Rewrite everything in the listing from the line containing "Viewport: 1887px width, 723px height." down to the line containing "tap(686, 440)", substituting "button" for "switch" and changing nothing else. Leave the pictures out of your answer.

• MATERIAL TO PROCESS:
───

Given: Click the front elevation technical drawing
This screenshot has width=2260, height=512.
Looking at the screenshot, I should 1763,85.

───

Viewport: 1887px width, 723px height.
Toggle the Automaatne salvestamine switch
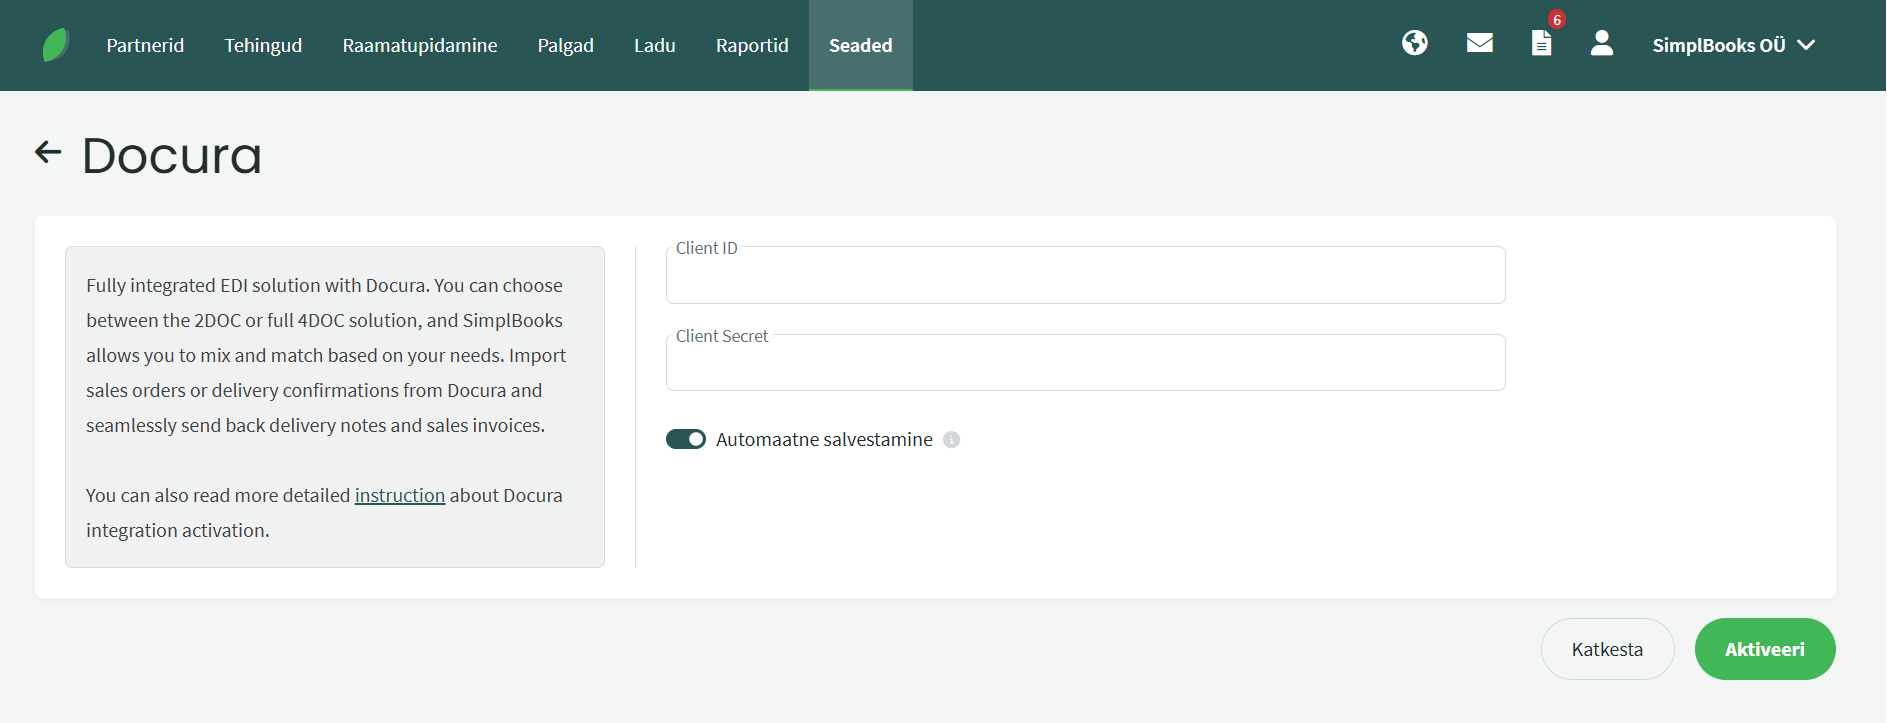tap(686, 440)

───

• EXPECTED ANSWER:
Viewport: 1887px width, 723px height.
Toggle the Automaatne salvestamine button
tap(686, 440)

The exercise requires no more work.